The 1978 United States Senate election in Mississippi was held on November 7, 1978. Incumbent Democratic U.S. Senator James Eastland decided to retire.

Republican Thad Cochran won the open seat, becoming the first Republican to win a U.S. Senate election in Mississippi since the end of Reconstruction in 1881. It was also the first time since 1877 that a Republican won this Senate seat.

== Democratic primary ==
=== Candidates ===
- Maurice Dantin, former District Attorney
- Cliff Finch, Governor of Mississippi
- Robert L. Robinson
- Charles L. Sullivan, former Lieutenant Governor of Mississippi
- Richard C. Tedford
- Bill Waller, former Governor of Mississippi
- Helen M. Williams

=== Results ===

Democratic primary results
| Party |  | Candidate | Votes | % |
|---|---|---|---|---|
|  | Democratic | Maurice Dantin | 102,968 | 29.01% |
|  | Democratic | Cliff Finch | 98,751 | 27.83% |
|  | Democratic | Charles L. Sullivan | 78,702 | 22.18% |
|  | Democratic | William L. Waller | 74,465 | 20.98% |
|  | Democratic | Robert L. Robinson | 15,879 | 4.20% |
|  | Democratic | Richard C. Tedford | 4,201 | 1.11% |
|  | Democratic | Helen M. Williams | 2,937 | 0.78% |
| Total votes |  |  | 377,903 | 100.00% |

====Runoff results====

Democratic primary runoff results
| Party |  | Candidate | Votes | % |
|---|---|---|---|---|
|  | Democratic | Maurice Dantin | 235,904 | 65.35% |
|  | Democratic | Cliff Finch | 125,109 | 34.66% |
| Total votes |  |  | 361,013 | 100% |

== Republican primary ==
=== Candidates ===
- Thad Cochran, U.S. Representative from Jackson
- Charles W. Pickering, Chairman of the Mississippi Republican Party

=== Results ===

Republican primary results
| Party |  | Candidate | Votes | % |
|---|---|---|---|---|
|  | Republican | Thad Cochran | 50,857 | 68.97% |
|  | Republican | Charles W. Pickering | 22,880 | 31.03% |
| Total votes |  |  | 73,737 | 100% |

== General election ==
===Candidates===

- Thad Cochran, U.S. Representative from Jackson (Republican)
- Maurice Dantin, former District Attorney (Democratic)
- Charles Evers, Mayor of Fayette (independent)
- Henry Jay Kirksey, civil rights activist and candidate for governor in 1975 (independent)

=== Campaign ===
Evers was the first African American elected since the Reconstruction era to be mayor in any Mississippi city, in 1969. He ran as an independent, and as a result his campaign divided the Democrats and allowed Cochran to win the Senate seat with a 45 percent plurality.
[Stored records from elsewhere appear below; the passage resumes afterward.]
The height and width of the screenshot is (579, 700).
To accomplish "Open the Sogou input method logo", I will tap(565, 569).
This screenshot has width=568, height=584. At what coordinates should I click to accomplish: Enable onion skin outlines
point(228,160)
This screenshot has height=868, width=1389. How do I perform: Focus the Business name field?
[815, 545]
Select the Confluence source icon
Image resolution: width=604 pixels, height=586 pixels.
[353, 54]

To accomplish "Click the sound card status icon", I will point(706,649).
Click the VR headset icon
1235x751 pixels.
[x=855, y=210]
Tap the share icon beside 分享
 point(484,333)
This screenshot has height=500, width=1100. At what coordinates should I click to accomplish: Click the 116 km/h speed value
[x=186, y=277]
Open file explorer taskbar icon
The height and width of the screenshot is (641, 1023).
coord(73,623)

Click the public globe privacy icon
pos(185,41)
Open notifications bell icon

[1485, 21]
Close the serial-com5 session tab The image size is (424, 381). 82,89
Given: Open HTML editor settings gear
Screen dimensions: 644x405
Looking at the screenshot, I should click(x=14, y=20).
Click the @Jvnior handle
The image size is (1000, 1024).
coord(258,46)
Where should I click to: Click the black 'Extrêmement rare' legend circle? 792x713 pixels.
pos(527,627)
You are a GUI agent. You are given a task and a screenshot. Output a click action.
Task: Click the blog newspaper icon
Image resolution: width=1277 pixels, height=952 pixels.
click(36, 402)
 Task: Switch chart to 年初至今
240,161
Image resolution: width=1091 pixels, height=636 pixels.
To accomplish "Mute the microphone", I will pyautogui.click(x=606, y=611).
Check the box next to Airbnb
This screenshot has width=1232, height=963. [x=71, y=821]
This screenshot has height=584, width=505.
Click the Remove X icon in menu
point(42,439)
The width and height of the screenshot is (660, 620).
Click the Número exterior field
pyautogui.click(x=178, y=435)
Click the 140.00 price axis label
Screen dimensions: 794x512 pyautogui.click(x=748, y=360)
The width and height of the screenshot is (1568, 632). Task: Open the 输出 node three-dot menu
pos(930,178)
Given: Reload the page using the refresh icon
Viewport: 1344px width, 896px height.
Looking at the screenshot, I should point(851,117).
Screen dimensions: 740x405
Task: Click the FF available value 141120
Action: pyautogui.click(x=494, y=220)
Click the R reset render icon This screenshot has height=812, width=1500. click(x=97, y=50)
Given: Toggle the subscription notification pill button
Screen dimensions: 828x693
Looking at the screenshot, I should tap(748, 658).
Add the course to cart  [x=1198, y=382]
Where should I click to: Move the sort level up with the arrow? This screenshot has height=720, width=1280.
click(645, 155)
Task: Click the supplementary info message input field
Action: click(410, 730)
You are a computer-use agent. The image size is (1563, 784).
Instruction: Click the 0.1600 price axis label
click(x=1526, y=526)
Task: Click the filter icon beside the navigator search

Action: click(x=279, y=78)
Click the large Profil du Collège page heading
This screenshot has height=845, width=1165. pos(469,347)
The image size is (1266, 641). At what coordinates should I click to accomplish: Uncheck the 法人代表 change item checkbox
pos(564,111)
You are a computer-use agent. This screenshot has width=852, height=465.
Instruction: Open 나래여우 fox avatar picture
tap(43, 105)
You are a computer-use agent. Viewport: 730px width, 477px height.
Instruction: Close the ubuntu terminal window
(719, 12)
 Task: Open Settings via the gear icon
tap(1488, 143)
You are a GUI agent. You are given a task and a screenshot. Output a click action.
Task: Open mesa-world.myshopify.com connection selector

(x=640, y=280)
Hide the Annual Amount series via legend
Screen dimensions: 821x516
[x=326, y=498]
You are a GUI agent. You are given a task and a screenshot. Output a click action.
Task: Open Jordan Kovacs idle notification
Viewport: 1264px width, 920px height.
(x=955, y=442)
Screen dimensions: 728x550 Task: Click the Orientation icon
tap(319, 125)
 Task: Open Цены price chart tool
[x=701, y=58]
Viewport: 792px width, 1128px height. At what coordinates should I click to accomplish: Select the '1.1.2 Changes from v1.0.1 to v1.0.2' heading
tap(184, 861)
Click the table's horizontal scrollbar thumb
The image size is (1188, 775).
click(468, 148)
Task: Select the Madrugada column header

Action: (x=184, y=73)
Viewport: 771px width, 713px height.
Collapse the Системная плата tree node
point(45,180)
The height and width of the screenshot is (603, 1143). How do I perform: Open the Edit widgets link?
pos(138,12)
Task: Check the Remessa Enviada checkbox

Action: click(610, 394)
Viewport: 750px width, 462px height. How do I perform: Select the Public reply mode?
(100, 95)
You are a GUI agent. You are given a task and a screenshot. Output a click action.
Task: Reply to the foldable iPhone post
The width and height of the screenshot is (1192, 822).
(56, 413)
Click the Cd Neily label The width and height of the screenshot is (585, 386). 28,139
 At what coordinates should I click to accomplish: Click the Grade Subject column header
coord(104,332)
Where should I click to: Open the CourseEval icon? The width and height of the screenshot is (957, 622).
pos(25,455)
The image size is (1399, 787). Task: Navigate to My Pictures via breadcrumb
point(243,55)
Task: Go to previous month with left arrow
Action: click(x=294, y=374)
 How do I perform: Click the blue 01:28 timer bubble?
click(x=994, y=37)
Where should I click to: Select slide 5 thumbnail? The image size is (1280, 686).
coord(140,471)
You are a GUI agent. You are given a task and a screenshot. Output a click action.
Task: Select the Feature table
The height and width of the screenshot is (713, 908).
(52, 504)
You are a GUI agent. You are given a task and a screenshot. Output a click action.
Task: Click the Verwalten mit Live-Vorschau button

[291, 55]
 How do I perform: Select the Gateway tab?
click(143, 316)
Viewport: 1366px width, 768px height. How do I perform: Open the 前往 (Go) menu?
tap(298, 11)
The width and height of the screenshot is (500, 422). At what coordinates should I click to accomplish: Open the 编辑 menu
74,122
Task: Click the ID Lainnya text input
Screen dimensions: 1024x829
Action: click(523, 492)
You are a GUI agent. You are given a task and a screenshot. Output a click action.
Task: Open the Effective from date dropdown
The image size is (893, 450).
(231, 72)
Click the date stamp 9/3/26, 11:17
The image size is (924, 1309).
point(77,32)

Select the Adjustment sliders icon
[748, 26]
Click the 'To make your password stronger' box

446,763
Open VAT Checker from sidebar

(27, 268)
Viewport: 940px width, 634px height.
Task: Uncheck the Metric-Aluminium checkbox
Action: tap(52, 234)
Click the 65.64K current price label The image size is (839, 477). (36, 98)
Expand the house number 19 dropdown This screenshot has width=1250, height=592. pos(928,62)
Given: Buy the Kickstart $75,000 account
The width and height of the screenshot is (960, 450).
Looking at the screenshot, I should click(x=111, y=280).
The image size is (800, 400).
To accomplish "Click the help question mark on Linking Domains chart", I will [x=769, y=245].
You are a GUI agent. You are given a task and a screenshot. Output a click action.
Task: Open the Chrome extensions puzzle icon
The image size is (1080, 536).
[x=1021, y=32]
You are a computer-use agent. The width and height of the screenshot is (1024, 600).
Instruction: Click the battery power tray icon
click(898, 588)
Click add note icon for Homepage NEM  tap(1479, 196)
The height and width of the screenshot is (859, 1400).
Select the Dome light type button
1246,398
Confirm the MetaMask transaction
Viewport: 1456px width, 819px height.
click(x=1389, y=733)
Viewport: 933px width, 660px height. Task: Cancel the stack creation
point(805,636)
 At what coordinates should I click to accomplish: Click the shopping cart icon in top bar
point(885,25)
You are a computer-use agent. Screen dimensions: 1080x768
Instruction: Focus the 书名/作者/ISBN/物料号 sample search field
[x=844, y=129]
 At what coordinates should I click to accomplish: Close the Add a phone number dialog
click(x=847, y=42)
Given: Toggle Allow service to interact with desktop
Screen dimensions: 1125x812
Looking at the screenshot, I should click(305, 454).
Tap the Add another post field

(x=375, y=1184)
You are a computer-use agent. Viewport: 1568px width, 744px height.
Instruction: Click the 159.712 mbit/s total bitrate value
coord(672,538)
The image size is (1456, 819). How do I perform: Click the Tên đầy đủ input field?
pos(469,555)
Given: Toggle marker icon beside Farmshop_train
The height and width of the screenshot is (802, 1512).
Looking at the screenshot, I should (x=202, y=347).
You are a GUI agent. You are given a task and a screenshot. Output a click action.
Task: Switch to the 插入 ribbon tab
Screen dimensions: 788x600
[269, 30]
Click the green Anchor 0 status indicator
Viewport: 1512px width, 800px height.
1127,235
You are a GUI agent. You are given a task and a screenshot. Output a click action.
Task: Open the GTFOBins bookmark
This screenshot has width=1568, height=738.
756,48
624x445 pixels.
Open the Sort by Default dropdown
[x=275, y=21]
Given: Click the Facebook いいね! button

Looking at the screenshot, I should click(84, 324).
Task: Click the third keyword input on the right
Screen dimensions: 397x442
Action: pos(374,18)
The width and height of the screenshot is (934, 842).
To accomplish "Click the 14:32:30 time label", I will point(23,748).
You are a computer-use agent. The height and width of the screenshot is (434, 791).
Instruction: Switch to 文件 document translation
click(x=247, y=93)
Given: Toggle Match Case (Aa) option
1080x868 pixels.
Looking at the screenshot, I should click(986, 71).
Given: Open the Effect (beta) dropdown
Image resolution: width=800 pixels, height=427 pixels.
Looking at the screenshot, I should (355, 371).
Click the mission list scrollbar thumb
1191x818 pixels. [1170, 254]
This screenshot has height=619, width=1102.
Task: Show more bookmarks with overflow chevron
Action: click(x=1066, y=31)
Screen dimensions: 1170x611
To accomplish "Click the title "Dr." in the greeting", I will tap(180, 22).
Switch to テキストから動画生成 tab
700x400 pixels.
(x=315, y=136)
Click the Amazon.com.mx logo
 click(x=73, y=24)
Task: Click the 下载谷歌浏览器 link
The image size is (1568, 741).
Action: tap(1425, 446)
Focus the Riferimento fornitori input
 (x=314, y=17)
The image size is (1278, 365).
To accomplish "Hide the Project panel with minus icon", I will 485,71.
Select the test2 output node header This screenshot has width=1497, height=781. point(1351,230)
This made Cochran the first Republican in a century to win a statewide election (other than a presidential election) in Mississippi. Eastland resigned on December 27, 1978, to give Cochran a seniority advantage over new incoming senators.

=== Results ===

Mississippi U.S. Senate Election, 1978
| Party |  | Candidate | Votes | % |
|  | Republican | Thad Cochran | 267,302 | 45.29% |
|  | Democratic | Maurice Dantin | 187,541 | 31.77% |
|  | Independent | Charles Evers | 133,646 | 22.64% |
|  | Independent | Henry Jay Kirksey | 1,747 | 0.30% |
|  | Republican gain from Democratic |  |  |  |  |  |

==See also==
- 1978 United States Senate elections

==Works cited==
- "The 1988 Presidential Election in the South: Continuity Amidst Change in Southern Party Politics" (1991)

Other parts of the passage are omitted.